*ABOUT THIS TASK*.
As soon as the line containing "Given: Expand the Reports dropdown" appears in the material below, start returning lines exactly, and end with the line containing "1568x749 pixels.".
[[ RECORDS, beginning ]]
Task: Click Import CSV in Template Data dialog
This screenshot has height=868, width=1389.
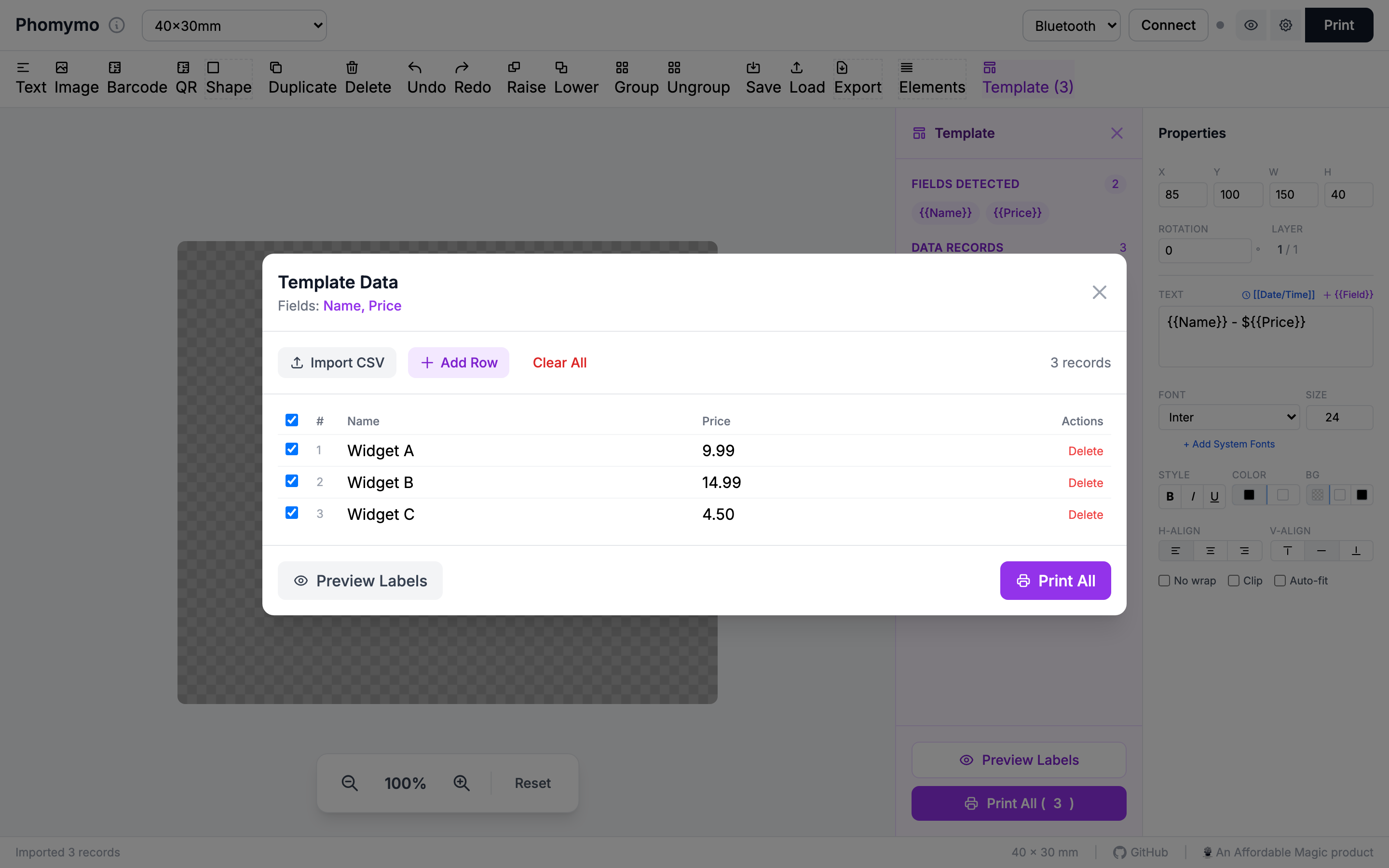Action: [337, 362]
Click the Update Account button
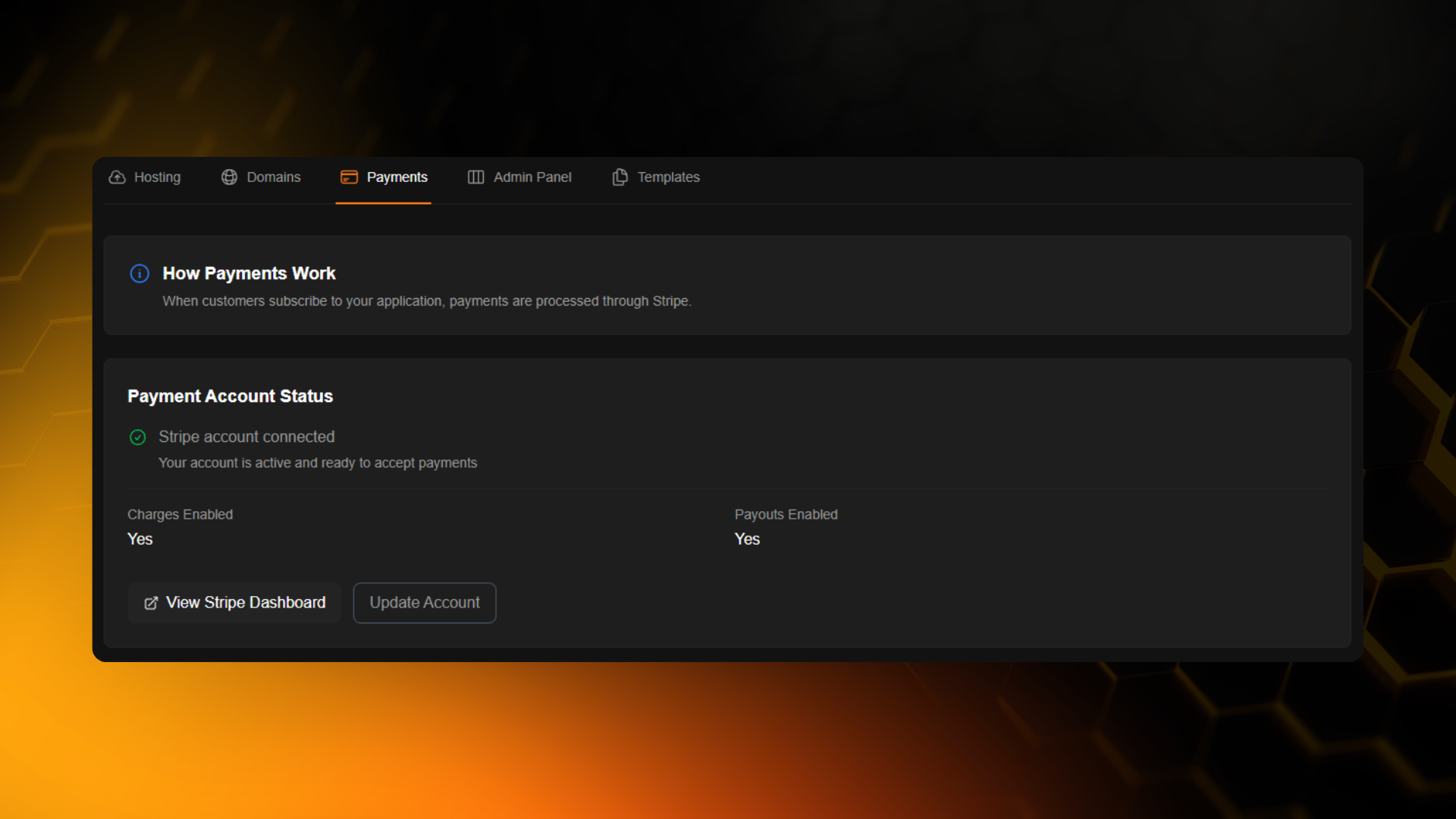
[[ RECORDS, end ]]
[[ RECORDS, beginning ]]
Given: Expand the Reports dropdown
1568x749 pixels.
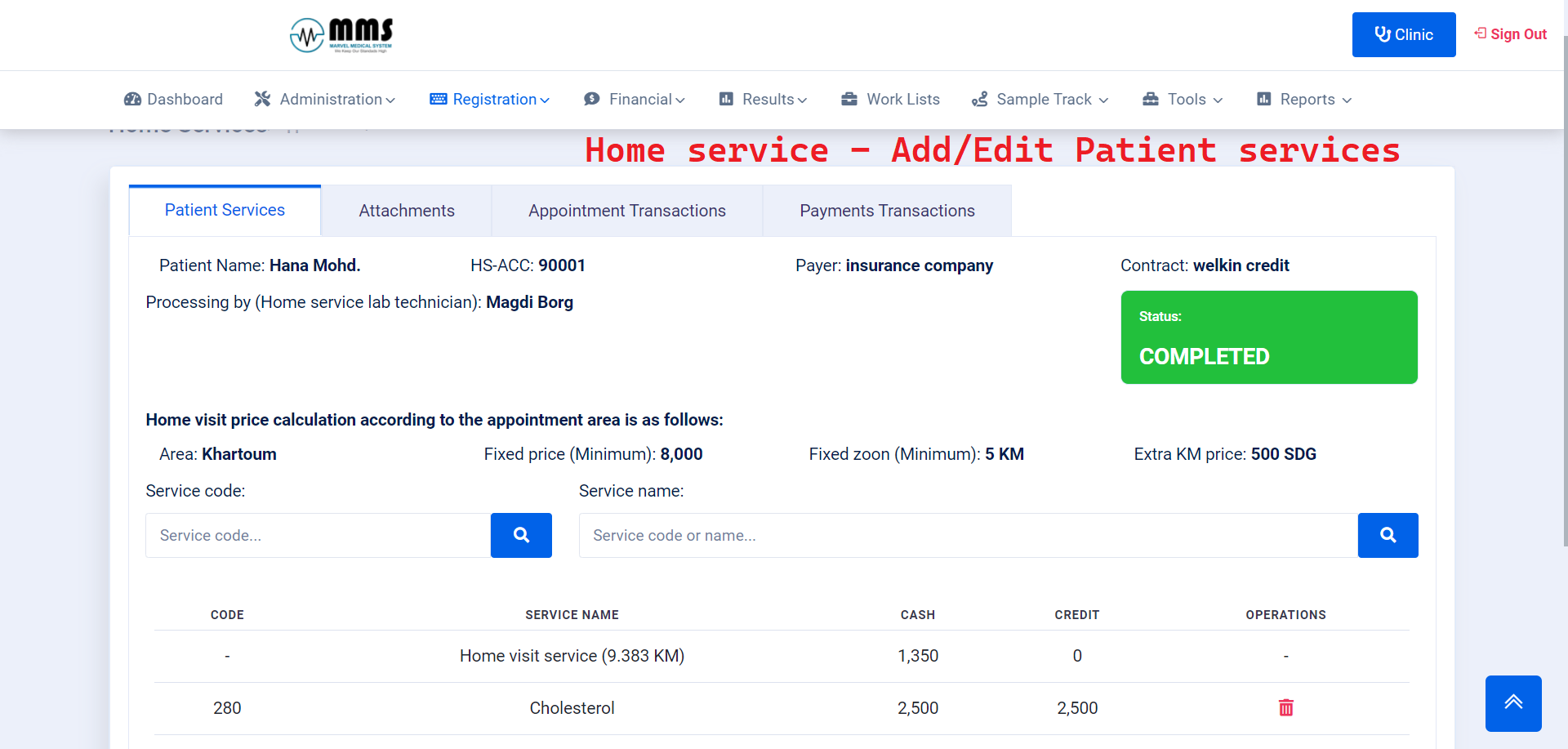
[[ RECORDS, end ]]
[[ RECORDS, beginning ]]
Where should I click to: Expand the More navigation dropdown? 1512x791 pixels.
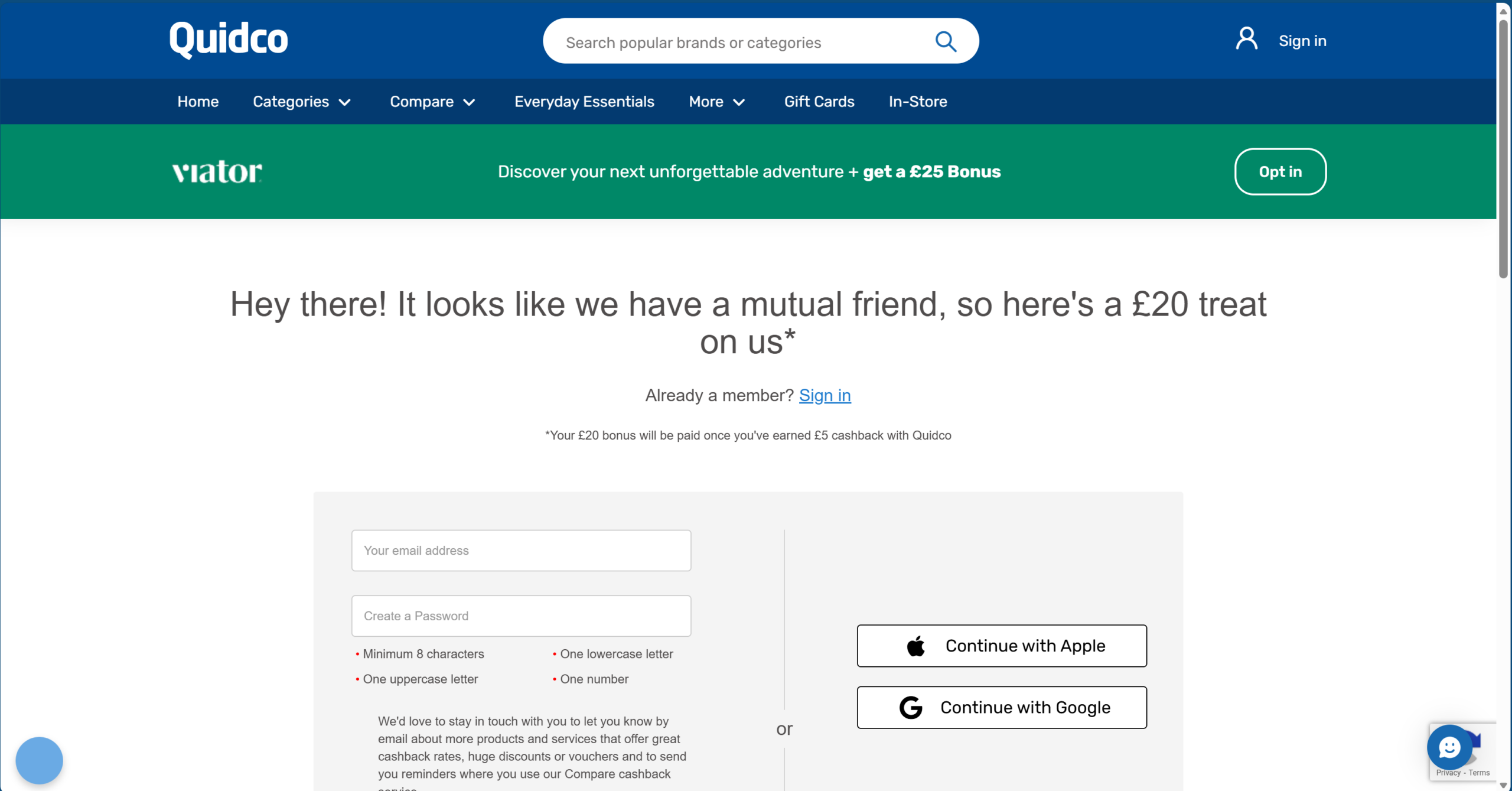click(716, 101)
[[ RECORDS, end ]]
*RESULT FOR THIS EXERCISE*.
Given: Expand the Reports dropdown
1568x749 pixels.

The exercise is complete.